Repeat the listing below in full.

Material provided:

——————————

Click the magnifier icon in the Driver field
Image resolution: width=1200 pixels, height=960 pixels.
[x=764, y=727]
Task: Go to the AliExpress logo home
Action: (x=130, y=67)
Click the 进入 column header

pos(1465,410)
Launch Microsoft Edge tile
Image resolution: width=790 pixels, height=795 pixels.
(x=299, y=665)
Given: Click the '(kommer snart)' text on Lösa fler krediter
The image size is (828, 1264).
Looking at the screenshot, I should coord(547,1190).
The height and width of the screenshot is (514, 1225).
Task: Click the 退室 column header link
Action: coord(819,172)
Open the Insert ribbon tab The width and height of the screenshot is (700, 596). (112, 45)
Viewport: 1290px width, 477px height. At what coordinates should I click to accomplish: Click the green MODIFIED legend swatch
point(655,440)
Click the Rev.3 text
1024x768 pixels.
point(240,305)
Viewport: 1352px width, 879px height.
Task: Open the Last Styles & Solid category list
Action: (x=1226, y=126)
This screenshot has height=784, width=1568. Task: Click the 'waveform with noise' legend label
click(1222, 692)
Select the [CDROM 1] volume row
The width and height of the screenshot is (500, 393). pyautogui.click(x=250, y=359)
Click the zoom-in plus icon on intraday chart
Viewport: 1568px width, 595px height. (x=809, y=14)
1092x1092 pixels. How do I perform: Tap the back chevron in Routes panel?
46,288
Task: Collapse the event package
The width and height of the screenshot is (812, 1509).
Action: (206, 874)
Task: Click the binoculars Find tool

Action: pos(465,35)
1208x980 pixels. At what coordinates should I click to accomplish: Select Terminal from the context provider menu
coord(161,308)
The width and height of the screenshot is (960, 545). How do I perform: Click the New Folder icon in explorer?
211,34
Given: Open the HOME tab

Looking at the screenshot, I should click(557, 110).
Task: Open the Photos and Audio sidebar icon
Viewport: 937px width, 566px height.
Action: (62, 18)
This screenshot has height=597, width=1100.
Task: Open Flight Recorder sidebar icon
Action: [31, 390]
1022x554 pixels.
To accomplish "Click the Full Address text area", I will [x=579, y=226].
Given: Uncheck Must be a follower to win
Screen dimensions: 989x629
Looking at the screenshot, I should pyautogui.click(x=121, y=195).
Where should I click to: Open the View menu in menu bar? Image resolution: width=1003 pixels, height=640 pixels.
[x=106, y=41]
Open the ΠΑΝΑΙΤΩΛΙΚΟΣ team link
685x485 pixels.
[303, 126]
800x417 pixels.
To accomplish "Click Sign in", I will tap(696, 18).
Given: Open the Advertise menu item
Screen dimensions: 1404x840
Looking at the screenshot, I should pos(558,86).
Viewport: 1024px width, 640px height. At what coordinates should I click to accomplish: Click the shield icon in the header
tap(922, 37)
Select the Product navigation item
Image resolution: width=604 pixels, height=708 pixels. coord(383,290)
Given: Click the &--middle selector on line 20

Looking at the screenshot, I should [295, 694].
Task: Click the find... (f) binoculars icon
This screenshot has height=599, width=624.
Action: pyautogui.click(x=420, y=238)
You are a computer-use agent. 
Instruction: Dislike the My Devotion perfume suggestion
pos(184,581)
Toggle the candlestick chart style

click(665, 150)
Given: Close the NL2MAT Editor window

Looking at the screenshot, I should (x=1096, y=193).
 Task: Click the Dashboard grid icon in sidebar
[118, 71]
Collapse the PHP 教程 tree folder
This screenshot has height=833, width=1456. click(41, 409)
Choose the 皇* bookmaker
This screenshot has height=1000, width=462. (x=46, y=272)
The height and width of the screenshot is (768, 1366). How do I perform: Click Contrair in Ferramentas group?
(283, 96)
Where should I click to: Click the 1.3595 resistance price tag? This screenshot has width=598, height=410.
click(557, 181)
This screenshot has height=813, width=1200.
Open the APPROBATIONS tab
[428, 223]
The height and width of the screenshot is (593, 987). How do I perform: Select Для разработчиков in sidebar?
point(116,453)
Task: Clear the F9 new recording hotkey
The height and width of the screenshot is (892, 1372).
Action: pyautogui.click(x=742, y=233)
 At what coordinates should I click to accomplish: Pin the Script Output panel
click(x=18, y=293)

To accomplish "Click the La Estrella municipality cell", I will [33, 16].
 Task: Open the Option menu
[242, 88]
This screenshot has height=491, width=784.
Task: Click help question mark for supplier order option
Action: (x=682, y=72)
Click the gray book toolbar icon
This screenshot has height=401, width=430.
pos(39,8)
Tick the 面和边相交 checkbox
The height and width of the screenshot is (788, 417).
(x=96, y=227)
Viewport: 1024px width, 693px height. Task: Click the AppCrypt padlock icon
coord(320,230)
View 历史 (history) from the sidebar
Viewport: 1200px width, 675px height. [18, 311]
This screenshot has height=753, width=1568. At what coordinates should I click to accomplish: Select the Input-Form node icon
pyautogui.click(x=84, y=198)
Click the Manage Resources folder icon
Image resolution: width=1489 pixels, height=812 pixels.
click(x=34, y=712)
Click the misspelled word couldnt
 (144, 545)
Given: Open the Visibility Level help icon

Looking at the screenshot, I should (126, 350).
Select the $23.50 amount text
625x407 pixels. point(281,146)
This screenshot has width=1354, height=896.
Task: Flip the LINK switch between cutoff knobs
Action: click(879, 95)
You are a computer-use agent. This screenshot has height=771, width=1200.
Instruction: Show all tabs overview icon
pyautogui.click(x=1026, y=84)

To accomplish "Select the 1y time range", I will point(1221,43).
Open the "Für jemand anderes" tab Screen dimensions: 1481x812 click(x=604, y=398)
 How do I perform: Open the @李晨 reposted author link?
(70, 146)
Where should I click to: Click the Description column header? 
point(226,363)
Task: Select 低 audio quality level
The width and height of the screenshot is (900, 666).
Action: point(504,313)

——————————

Written reply:
Click the magnifier icon in the Driver field
Image resolution: width=1200 pixels, height=960 pixels.
[x=764, y=727]
Task: Go to the AliExpress logo home
Action: (x=130, y=67)
Click the 进入 column header

pos(1465,410)
Launch Microsoft Edge tile
Image resolution: width=790 pixels, height=795 pixels.
(x=299, y=665)
Given: Click the '(kommer snart)' text on Lösa fler krediter
The image size is (828, 1264).
Looking at the screenshot, I should coord(547,1190).
The height and width of the screenshot is (514, 1225).
Task: Click the 退室 column header link
Action: coord(819,172)
Open the Insert ribbon tab The width and height of the screenshot is (700, 596). (112, 45)
Viewport: 1290px width, 477px height. At what coordinates should I click to accomplish: Click the green MODIFIED legend swatch
point(655,440)
Click the Rev.3 text
1024x768 pixels.
point(240,305)
Viewport: 1352px width, 879px height.
Task: Open the Last Styles & Solid category list
Action: (x=1226, y=126)
This screenshot has height=784, width=1568. Task: Click the 'waveform with noise' legend label
click(1222, 692)
Select the [CDROM 1] volume row
The width and height of the screenshot is (500, 393). pyautogui.click(x=250, y=359)
Click the zoom-in plus icon on intraday chart
Viewport: 1568px width, 595px height. (x=809, y=14)
1092x1092 pixels. How do I perform: Tap the back chevron in Routes panel?
46,288
Task: Collapse the event package
The width and height of the screenshot is (812, 1509).
Action: (206, 874)
Task: Click the binoculars Find tool

Action: pos(465,35)
1208x980 pixels. At what coordinates should I click to accomplish: Select Terminal from the context provider menu
coord(161,308)
The width and height of the screenshot is (960, 545). How do I perform: Click the New Folder icon in explorer?
211,34
Given: Open the HOME tab

Looking at the screenshot, I should click(557, 110).
Task: Open the Photos and Audio sidebar icon
Viewport: 937px width, 566px height.
Action: (62, 18)
This screenshot has height=597, width=1100.
Task: Open Flight Recorder sidebar icon
Action: [31, 390]
1022x554 pixels.
To accomplish "Click the Full Address text area", I will [x=579, y=226].
Given: Uncheck Must be a follower to win
Screen dimensions: 989x629
Looking at the screenshot, I should pyautogui.click(x=121, y=195).
Where should I click to: Open the View menu in menu bar? Image resolution: width=1003 pixels, height=640 pixels.
[x=106, y=41]
Open the ΠΑΝΑΙΤΩΛΙΚΟΣ team link
685x485 pixels.
[303, 126]
800x417 pixels.
To accomplish "Click Sign in", I will tap(696, 18).
Given: Open the Advertise menu item
Screen dimensions: 1404x840
Looking at the screenshot, I should pos(558,86).
Viewport: 1024px width, 640px height. At what coordinates should I click to accomplish: Click the shield icon in the header
tap(922, 37)
Select the Product navigation item
Image resolution: width=604 pixels, height=708 pixels. coord(383,290)
Given: Click the &--middle selector on line 20

Looking at the screenshot, I should [295, 694].
Task: Click the find... (f) binoculars icon
This screenshot has height=599, width=624.
Action: pyautogui.click(x=420, y=238)
You are a computer-use agent. 
Instruction: Dislike the My Devotion perfume suggestion
pos(184,581)
Toggle the candlestick chart style

click(665, 150)
Given: Close the NL2MAT Editor window

Looking at the screenshot, I should (x=1096, y=193).
 Task: Click the Dashboard grid icon in sidebar
[118, 71]
Collapse the PHP 教程 tree folder
This screenshot has height=833, width=1456. click(41, 409)
Choose the 皇* bookmaker
This screenshot has height=1000, width=462. (x=46, y=272)
The height and width of the screenshot is (768, 1366). How do I perform: Click Contrair in Ferramentas group?
(283, 96)
Where should I click to: Click the 1.3595 resistance price tag? This screenshot has width=598, height=410.
click(557, 181)
This screenshot has height=813, width=1200.
Open the APPROBATIONS tab
[428, 223]
The height and width of the screenshot is (593, 987). How do I perform: Select Для разработчиков in sidebar?
point(116,453)
Task: Clear the F9 new recording hotkey
The height and width of the screenshot is (892, 1372).
Action: pyautogui.click(x=742, y=233)
 At what coordinates should I click to accomplish: Pin the Script Output panel
click(x=18, y=293)

To accomplish "Click the La Estrella municipality cell", I will [33, 16].
 Task: Open the Option menu
[242, 88]
This screenshot has height=491, width=784.
Task: Click help question mark for supplier order option
Action: (x=682, y=72)
Click the gray book toolbar icon
This screenshot has height=401, width=430.
pos(39,8)
Tick the 面和边相交 checkbox
The height and width of the screenshot is (788, 417).
(x=96, y=227)
Viewport: 1024px width, 693px height. Task: Click the AppCrypt padlock icon
coord(320,230)
View 历史 (history) from the sidebar
Viewport: 1200px width, 675px height. [18, 311]
This screenshot has height=753, width=1568. At what coordinates should I click to accomplish: Select the Input-Form node icon
pyautogui.click(x=84, y=198)
Click the Manage Resources folder icon
Image resolution: width=1489 pixels, height=812 pixels.
click(x=34, y=712)
Click the misspelled word couldnt
 (144, 545)
Given: Open the Visibility Level help icon

Looking at the screenshot, I should (126, 350).
Select the $23.50 amount text
625x407 pixels. point(281,146)
This screenshot has width=1354, height=896.
Task: Flip the LINK switch between cutoff knobs
Action: click(879, 95)
You are a computer-use agent. This screenshot has height=771, width=1200.
Instruction: Show all tabs overview icon
pyautogui.click(x=1026, y=84)

To accomplish "Select the 1y time range", I will point(1221,43).
Open the "Für jemand anderes" tab Screen dimensions: 1481x812 click(x=604, y=398)
 How do I perform: Open the @李晨 reposted author link?
(70, 146)
Where should I click to: Click the Description column header? 
point(226,363)
Task: Select 低 audio quality level
The width and height of the screenshot is (900, 666).
Action: point(504,313)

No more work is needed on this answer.